Text to read:
________________________
The degree of Master of Science by the thesis submitted is approved by the Administrative Board of the Institute of Graduate Programs, Karabuk University.

Prof. Dr. Hasan SOLMAZ ……… Director of the Institute of Graduate Programs

“I declare that all the information within this thesis has been gathered and presented in accordance with academic regulations and ethical principles and I have according to the requirements of these regulations and principles cited all those which do not originate in this work as well.”
________________________
Tasks to carry out:
(1) Please quote the thesis approval page starting with "The degree of" and going on through "Programs, Karabuk University.".
(2) Answer these questions from the thesis approval page:
(a) Which board approves the degree of Master of Science?
(b) What position does Prof. Dr. Hasan SOLMAZ hold?
(c) In accordance with what does the declaration say the information in the thesis was gathered and presented?

Dataset content:
________________________
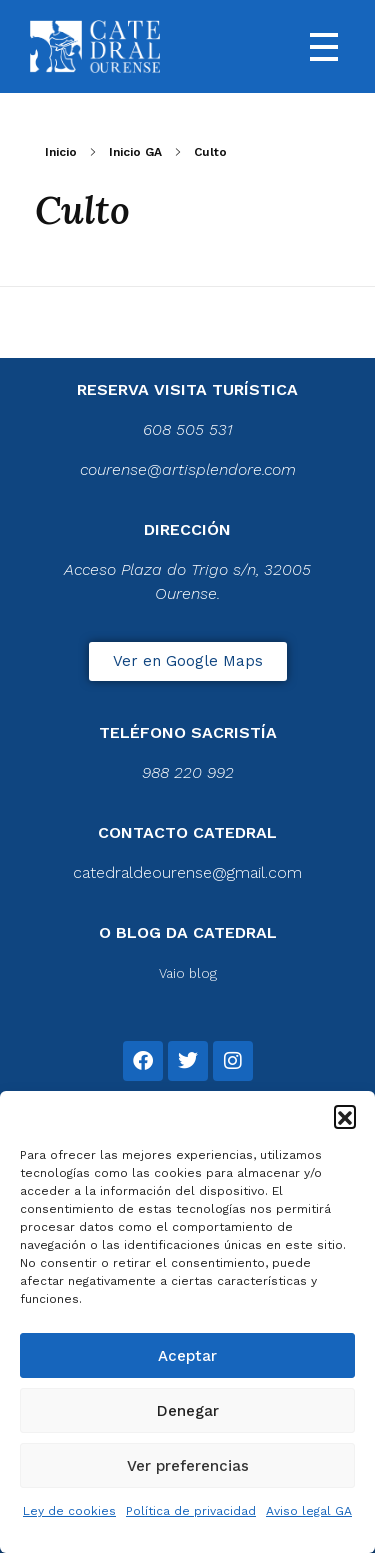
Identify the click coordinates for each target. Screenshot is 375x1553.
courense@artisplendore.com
________________________
Answer set:
(1)
The degree of Master of Science by the thesis submitted is approved by the Administrative Board of the Institute of Graduate Programs, Karabuk University.

(2)
(a) The Administrative Board of the Institute of Graduate Programs, Karabuk University.
(b) Director of the Institute of Graduate Programs.
(c) Academic regulations and ethical principles.